# Text under study
Start of Block

The welcome Daoud received on returning to power on July 17, 1973 reflected the citizenry's disappointment with the lackluster politics of the preceding decade. King Zahir's "New Democracy" had promised much but had delivered little. Daoud's comeback was a return to traditional strongman rule and he was a particularly appealing figure to military officers. As prime minister, Daoud had obtained large supplies of modern arms from the Soviet Union and he had been a former army officer himself. Also, his strong position on the Pashtunistan issue had not been forgotten by conservative Pashtun officers.
Daoud discussed rebellion for more than a year with various opposition elements--both moderates and leftists, including military officers who were members of both the Khalqi and Parchami factions of the PDPA. Certainly the communists had worked vigorously to undermine Zahir Shah's experiment in constitutional democracy. Their inflammatory speeches in parliament and organized street riots were tactics which alarmed the king to the degree that he refused to sign the law legalizing political parties. Karmal's Parcham faction became integrally involved in planning the coup. There is general agreement that Daoud had been meeting with what he called various "friends" for more than a year. The coup itself was carried out by junior officers trained in the Soviet Union. Some Afghans suspected that Daoud and Karmal had been in touch for many years and that Daoud had used him as an informant on the leftist movement. No strong link can be cited to support this, however, other than the closeness between Karmal's father, an army general, and Daoud. At the time of the July 1973 coup, which took place when the king was in Italy receiving eye treatment at the medicinal mud baths at Ischia, Italy, it was sometimes difficult to assess the factional and party affiliation of the officers who took place. Despite a number of conversions of Parchamis to the Khalqi faction by the time of the communist coup of April 1978 which overthrew Daoud, both party and factional loyalties became obvious after the PDPA took power.
Although leftists had played a central role in the coup, and despite the appointment of two leftists as ministers, evidence suggests that the coup was Daoud's alone. Officers personally loyal to him were placed in key positions while young Parchamis were sent to the provinces, probably to get them out of Kabul, until Daoud had purged the leftist officers by the end of 1975.
The next year, Daoud established his own political party, the National Revolutionary Party, which became the focus of all political activity. In January 1977, a loyal jirgah approved Daoud's constitution establishing a presidential, one party system of government.

End of Block

# Supplied entries

Start of Block

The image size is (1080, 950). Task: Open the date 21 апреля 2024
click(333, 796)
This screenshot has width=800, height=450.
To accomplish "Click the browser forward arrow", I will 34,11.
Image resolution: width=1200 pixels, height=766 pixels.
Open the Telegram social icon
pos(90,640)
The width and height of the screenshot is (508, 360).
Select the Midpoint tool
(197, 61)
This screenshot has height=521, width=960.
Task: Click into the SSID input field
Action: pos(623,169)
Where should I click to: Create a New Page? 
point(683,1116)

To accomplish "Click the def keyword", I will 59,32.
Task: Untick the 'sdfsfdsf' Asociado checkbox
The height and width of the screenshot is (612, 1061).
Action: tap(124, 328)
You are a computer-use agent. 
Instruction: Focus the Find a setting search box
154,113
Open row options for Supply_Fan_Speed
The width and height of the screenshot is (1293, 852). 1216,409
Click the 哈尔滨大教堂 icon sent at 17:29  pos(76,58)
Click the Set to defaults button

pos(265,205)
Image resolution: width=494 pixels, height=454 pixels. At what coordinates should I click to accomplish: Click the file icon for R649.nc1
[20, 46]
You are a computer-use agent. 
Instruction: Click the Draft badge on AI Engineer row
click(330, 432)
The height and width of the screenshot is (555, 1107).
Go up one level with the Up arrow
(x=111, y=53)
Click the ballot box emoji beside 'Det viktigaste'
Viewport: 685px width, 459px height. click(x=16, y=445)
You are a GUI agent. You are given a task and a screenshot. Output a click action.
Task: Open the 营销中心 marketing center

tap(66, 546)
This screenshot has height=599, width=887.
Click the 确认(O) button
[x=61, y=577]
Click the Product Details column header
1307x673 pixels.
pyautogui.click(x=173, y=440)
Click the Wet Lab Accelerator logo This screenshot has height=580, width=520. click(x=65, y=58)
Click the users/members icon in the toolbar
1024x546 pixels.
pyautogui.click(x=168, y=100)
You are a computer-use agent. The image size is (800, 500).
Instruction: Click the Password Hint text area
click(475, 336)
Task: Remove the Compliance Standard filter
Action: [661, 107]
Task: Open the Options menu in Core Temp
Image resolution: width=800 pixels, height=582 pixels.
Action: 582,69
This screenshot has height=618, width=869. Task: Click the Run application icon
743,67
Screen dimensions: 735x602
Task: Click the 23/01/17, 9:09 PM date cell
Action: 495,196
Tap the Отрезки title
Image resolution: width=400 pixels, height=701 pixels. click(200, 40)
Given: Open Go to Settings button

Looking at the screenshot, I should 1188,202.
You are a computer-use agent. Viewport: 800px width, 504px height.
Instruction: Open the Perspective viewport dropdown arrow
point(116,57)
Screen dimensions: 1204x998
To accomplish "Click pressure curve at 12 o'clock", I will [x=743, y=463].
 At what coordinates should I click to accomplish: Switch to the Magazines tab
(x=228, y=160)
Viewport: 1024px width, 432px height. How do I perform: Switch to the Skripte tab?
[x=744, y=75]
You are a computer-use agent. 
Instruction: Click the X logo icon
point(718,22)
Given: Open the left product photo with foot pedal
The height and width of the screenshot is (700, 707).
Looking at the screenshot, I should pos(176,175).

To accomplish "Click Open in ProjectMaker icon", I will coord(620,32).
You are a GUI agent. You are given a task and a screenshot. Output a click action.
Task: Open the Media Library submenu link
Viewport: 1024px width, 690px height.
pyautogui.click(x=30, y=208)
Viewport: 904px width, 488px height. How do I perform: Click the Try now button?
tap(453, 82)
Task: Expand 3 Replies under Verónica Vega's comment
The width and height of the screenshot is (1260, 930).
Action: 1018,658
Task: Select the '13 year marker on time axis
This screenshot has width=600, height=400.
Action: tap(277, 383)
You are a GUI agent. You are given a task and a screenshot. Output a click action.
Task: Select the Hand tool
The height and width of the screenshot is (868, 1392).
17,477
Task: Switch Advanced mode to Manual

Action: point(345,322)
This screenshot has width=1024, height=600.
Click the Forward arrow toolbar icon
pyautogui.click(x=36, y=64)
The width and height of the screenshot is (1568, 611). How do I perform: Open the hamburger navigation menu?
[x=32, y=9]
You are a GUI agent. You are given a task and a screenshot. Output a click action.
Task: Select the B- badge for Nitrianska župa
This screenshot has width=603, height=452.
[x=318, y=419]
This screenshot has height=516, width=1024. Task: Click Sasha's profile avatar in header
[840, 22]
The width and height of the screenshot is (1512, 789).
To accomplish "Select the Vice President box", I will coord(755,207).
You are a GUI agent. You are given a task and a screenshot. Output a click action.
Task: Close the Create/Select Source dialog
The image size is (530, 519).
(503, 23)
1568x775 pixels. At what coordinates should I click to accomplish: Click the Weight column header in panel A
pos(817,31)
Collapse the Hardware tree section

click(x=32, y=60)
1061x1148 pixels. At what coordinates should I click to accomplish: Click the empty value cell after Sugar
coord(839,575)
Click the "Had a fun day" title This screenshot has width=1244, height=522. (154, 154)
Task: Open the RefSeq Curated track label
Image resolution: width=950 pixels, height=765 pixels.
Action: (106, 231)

End of Block

Please carry the account of Daoud's 1973 return to power in Afghanistan forward from its final sentence, the one on the 1977 constitution and one-party system.

# Exercise result
Any resistance to the new regime was suppressed. A coup attempt by Maiwandwal, which may have been planned before Daoud took power, was subdued shortly after his coup. In October 1973, Maiwandwal, a former prime minister and a highly respected former diplomat, died in prison at a time when Parchamis controlled the Ministry of Interior under circumstances corroborating the widespread belief that he had been tortured to death.
By 1978 Daoud had achieved little of what he had set out to accomplish. Despite good harvests in 1973 and subsequent years, no real economic progress had been made, and the Afghan standard of living had not improved. By the spring of 1978, he had alienated most key political groups by gathering power into his own hands and refusing to tolerate dissent. Although Muslim fundamentalists had been the object of repression as early as 1974, their numbers had nonetheless increased. Diehard Pashtunistan supporters were disillusioned with Daoud's rapprochement with Pakistan, especially by what they regarded as his commitment in the 1977 agreement not to aid Pashtun militants in Pakistan.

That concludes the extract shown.